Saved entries
════════
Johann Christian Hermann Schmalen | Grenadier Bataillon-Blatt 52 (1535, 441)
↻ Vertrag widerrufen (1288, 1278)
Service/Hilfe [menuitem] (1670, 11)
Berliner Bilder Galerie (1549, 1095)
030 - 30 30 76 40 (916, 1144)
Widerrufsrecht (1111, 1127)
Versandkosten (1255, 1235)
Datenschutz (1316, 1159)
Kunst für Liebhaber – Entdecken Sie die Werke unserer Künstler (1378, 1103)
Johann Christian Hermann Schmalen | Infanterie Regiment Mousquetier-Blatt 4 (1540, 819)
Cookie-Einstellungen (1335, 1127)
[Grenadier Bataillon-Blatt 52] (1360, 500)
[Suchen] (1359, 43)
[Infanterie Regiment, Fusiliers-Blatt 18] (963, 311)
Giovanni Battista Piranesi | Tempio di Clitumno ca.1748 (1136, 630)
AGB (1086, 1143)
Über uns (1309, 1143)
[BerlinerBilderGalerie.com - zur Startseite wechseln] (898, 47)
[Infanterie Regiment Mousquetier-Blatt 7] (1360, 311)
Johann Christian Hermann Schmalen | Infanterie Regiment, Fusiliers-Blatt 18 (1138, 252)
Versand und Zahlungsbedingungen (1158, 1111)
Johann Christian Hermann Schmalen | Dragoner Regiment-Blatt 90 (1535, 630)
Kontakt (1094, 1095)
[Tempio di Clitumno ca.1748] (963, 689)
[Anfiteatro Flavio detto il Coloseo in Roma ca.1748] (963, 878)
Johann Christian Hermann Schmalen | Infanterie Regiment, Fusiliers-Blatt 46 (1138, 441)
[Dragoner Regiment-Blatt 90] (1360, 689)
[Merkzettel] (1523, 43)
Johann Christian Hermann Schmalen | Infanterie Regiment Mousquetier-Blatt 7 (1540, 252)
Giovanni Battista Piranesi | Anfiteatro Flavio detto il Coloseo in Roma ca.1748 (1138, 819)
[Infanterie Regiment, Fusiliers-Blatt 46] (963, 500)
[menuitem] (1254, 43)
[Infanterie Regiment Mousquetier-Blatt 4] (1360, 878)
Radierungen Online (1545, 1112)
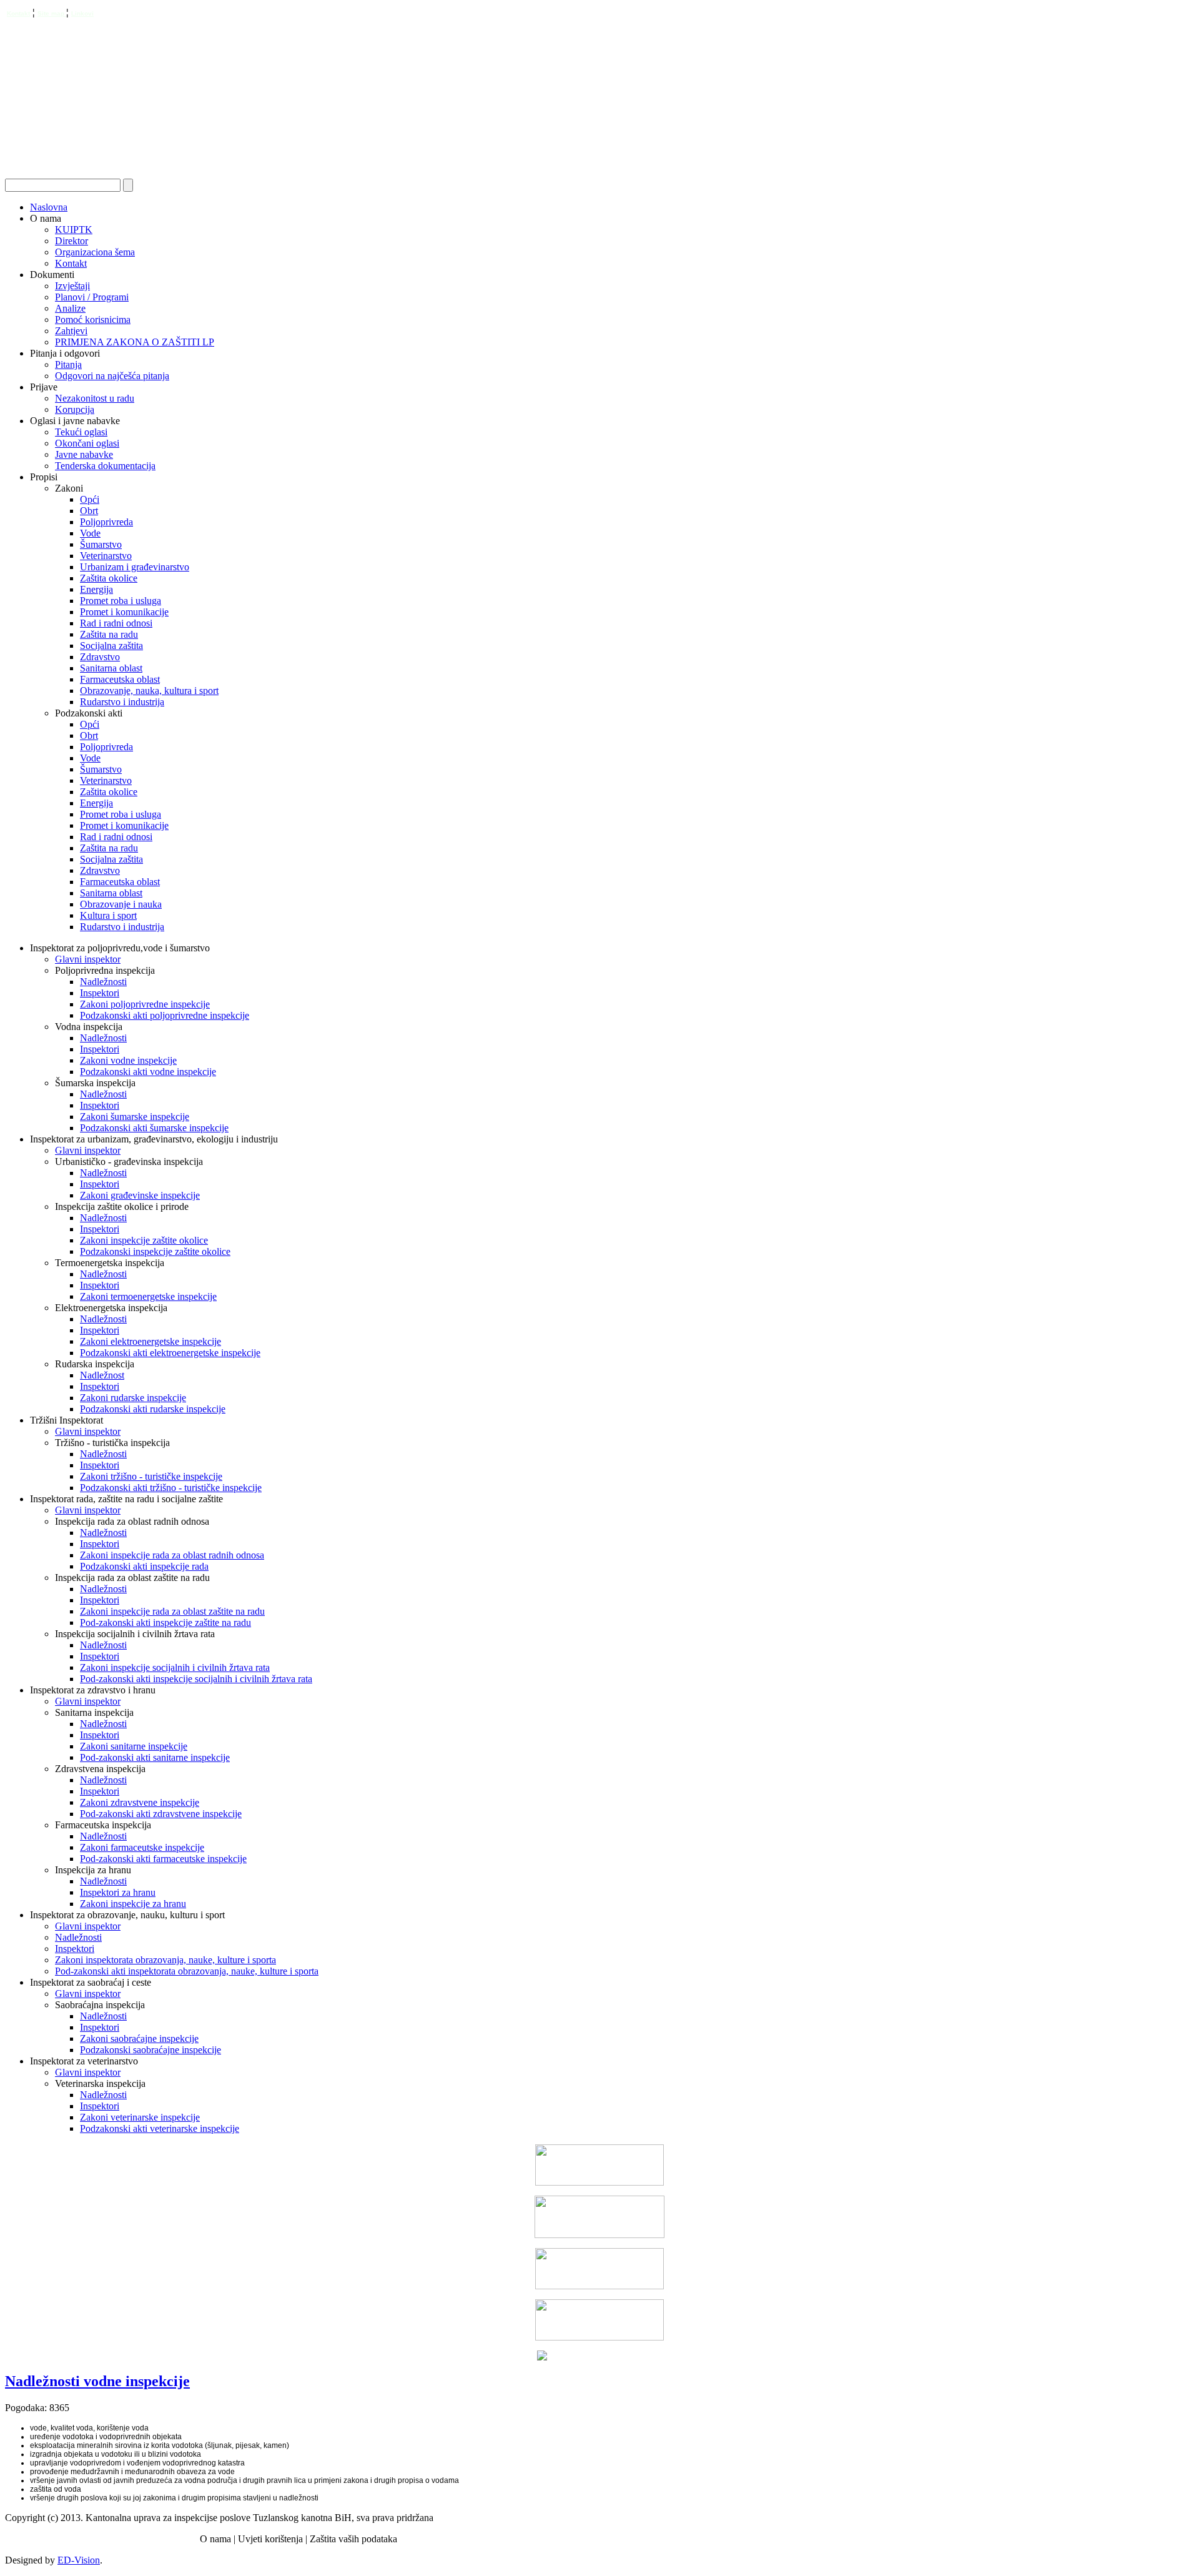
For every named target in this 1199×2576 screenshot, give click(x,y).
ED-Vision (78, 2560)
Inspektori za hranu (117, 1892)
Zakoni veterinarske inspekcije (140, 2117)
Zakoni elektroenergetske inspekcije (150, 1341)
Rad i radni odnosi (116, 623)
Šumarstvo (101, 544)
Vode (90, 533)
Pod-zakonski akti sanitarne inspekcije (155, 1757)
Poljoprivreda (106, 522)
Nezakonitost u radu (94, 398)
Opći (89, 499)
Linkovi (82, 13)
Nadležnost (102, 1375)
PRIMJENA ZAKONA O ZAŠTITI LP (134, 342)
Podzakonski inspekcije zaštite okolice (155, 1251)
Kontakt (18, 13)
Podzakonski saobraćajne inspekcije (150, 2049)
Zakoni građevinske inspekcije (140, 1195)
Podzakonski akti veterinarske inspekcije (159, 2128)
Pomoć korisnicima (93, 319)
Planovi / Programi (92, 297)
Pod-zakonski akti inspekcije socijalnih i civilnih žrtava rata (196, 1678)
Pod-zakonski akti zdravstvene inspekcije (161, 1813)
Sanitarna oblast (111, 668)
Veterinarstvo (106, 555)
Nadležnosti (103, 981)
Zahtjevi (71, 330)
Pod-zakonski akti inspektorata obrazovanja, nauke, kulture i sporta (186, 1971)
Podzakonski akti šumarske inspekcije (154, 1127)
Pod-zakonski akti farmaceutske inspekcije (163, 1858)
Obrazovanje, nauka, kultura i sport (149, 690)
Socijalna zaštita (111, 645)
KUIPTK (73, 229)
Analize (70, 308)
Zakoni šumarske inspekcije (134, 1116)
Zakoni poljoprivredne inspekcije (145, 1004)
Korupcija (74, 409)
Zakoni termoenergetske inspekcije (148, 1296)
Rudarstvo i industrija (122, 701)
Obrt (89, 510)
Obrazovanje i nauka (121, 904)
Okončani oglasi (87, 443)
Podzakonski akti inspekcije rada (144, 1566)
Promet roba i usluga (120, 600)
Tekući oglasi (81, 432)
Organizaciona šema (95, 252)
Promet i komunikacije (124, 612)
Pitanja (68, 364)
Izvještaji (72, 285)
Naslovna (48, 207)
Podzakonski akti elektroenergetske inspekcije (170, 1352)
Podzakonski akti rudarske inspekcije (152, 1409)
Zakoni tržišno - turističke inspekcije (151, 1476)
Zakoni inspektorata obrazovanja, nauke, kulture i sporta (165, 1959)
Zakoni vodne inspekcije (128, 1060)
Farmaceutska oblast (120, 679)
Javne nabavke (84, 454)
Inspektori (99, 993)
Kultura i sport (108, 915)
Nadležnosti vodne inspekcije (97, 2381)
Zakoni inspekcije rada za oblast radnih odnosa (172, 1555)
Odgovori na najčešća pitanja (112, 375)
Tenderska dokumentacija (105, 465)
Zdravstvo (100, 656)
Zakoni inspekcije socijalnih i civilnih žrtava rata (175, 1667)
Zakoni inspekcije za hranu (133, 1903)
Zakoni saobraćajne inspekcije (139, 2038)
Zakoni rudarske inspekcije (133, 1397)
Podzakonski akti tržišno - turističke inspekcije (171, 1487)
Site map (51, 13)
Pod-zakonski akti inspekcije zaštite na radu (165, 1622)
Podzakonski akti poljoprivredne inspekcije (164, 1015)
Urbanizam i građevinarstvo (134, 567)
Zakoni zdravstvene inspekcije (139, 1802)
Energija (96, 589)
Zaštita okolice (108, 578)
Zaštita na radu (109, 634)
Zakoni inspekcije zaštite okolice (144, 1240)
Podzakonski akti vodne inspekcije (148, 1071)
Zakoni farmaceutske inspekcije (142, 1847)
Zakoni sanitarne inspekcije (133, 1746)
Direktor (71, 240)
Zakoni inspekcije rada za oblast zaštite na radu (172, 1611)
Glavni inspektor (88, 959)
════════
REQUIREMENT: The reply should hold every record, unchanged, and no pictures.

RESPONSE AREA:
Johann Christian Hermann Schmalen | Grenadier Bataillon-Blatt 52 (1535, 441)
↻ Vertrag widerrufen (1288, 1278)
Service/Hilfe [menuitem] (1670, 11)
Berliner Bilder Galerie (1549, 1095)
030 - 30 30 76 40 (916, 1144)
Widerrufsrecht (1111, 1127)
Versandkosten (1255, 1235)
Datenschutz (1316, 1159)
Kunst für Liebhaber – Entdecken Sie die Werke unserer Künstler (1378, 1103)
Johann Christian Hermann Schmalen | Infanterie Regiment Mousquetier-Blatt 4 (1540, 819)
Cookie-Einstellungen (1335, 1127)
[Grenadier Bataillon-Blatt 52] (1360, 500)
[Suchen] (1359, 43)
[Infanterie Regiment, Fusiliers-Blatt 18] (963, 311)
Giovanni Battista Piranesi | Tempio di Clitumno ca.1748 (1136, 630)
AGB (1086, 1143)
Über uns (1309, 1143)
[BerlinerBilderGalerie.com - zur Startseite wechseln] (898, 47)
[Infanterie Regiment Mousquetier-Blatt 7] (1360, 311)
Johann Christian Hermann Schmalen | Infanterie Regiment, Fusiliers-Blatt 18 (1138, 252)
Versand und Zahlungsbedingungen (1158, 1111)
Johann Christian Hermann Schmalen | Dragoner Regiment-Blatt 90 (1535, 630)
Kontakt (1094, 1095)
[Tempio di Clitumno ca.1748] (963, 689)
[Anfiteatro Flavio detto il Coloseo in Roma ca.1748] (963, 878)
Johann Christian Hermann Schmalen | Infanterie Regiment, Fusiliers-Blatt 46 (1138, 441)
[Dragoner Regiment-Blatt 90] (1360, 689)
[Merkzettel] (1523, 43)
Johann Christian Hermann Schmalen | Infanterie Regiment Mousquetier-Blatt 7 (1540, 252)
Giovanni Battista Piranesi | Anfiteatro Flavio detto il Coloseo in Roma ca.1748 (1138, 819)
[Infanterie Regiment, Fusiliers-Blatt 46] (963, 500)
[menuitem] (1254, 43)
[Infanterie Regiment Mousquetier-Blatt 4] (1360, 878)
Radierungen Online (1545, 1112)
For every named target in this 1199×2576 screenshot, give click(x,y).
ED-Vision (78, 2560)
Inspektori za hranu (117, 1892)
Zakoni veterinarske inspekcije (140, 2117)
Zakoni elektroenergetske inspekcije (150, 1341)
Rad i radni odnosi (116, 623)
Šumarstvo (101, 544)
Vode (90, 533)
Pod-zakonski akti sanitarne inspekcije (155, 1757)
Poljoprivreda (106, 522)
Nezakonitost u radu (94, 398)
Opći (89, 499)
Linkovi (82, 13)
Nadležnost (102, 1375)
PRIMJENA ZAKONA O ZAŠTITI LP (134, 342)
Podzakonski inspekcije zaštite okolice (155, 1251)
Kontakt (18, 13)
Podzakonski saobraćajne inspekcije (150, 2049)
Zakoni građevinske inspekcije (140, 1195)
Podzakonski akti veterinarske inspekcije (159, 2128)
Pomoć korisnicima (93, 319)
Planovi / Programi (92, 297)
Pod-zakonski akti inspekcije socijalnih i civilnih žrtava rata (196, 1678)
Pod-zakonski akti zdravstvene inspekcije (161, 1813)
Sanitarna oblast (111, 668)
Veterinarstvo (106, 555)
Nadležnosti (103, 981)
Zahtjevi (71, 330)
Pod-zakonski akti inspektorata obrazovanja, nauke, kulture i sporta (186, 1971)
Podzakonski akti šumarske inspekcije (154, 1127)
Pod-zakonski akti farmaceutske inspekcije (163, 1858)
Obrazovanje, nauka, kultura i sport (149, 690)
Socijalna zaštita (111, 645)
KUIPTK (73, 229)
Analize (70, 308)
Zakoni šumarske inspekcije (134, 1116)
Zakoni poljoprivredne inspekcije (145, 1004)
Korupcija (74, 409)
Zakoni termoenergetske inspekcije (148, 1296)
Rudarstvo i industrija (122, 701)
Obrt (89, 510)
Obrazovanje i nauka (121, 904)
Okončani oglasi (87, 443)
Podzakonski akti inspekcije rada (144, 1566)
Promet roba i usluga (120, 600)
Tekući oglasi (81, 432)
Organizaciona šema (95, 252)
Promet i komunikacije (124, 612)
Pitanja (68, 364)
Izvještaji (72, 285)
Naslovna (48, 207)
Podzakonski akti elektroenergetske inspekcije (170, 1352)
Podzakonski akti rudarske inspekcije (152, 1409)
Zakoni tržišno - turističke inspekcije (151, 1476)
Zakoni inspektorata obrazovanja, nauke, kulture i sporta (165, 1959)
Zakoni vodne inspekcije (128, 1060)
Farmaceutska oblast (120, 679)
Javne nabavke (84, 454)
Inspektori (99, 993)
Kultura i sport (108, 915)
Nadležnosti vodne inspekcije (97, 2381)
Zakoni inspekcije rada za oblast radnih odnosa (172, 1555)
Odgovori na najčešća pitanja (112, 375)
Tenderska dokumentacija (105, 465)
Zdravstvo (100, 656)
Zakoni inspekcije socijalnih i civilnih žrtava rata (175, 1667)
Zakoni inspekcije za hranu (133, 1903)
Zakoni saobraćajne inspekcije (139, 2038)
Zakoni rudarske inspekcije (133, 1397)
Podzakonski akti tržišno - turističke inspekcije (171, 1487)
Site map (51, 13)
Pod-zakonski akti inspekcije zaštite na radu (165, 1622)
Podzakonski akti poljoprivredne inspekcije (164, 1015)
Urbanizam i građevinarstvo (134, 567)
Zakoni zdravstvene inspekcije (139, 1802)
Energija (96, 589)
Zaštita okolice (108, 578)
Zaštita na radu (109, 634)
Zakoni inspekcije zaštite okolice (144, 1240)
Podzakonski akti vodne inspekcije (148, 1071)
Zakoni farmaceutske inspekcije (142, 1847)
Zakoni sanitarne inspekcije (133, 1746)
Direktor (71, 240)
Zakoni inspekcije rada za oblast zaštite na radu (172, 1611)
Glavni inspektor (88, 959)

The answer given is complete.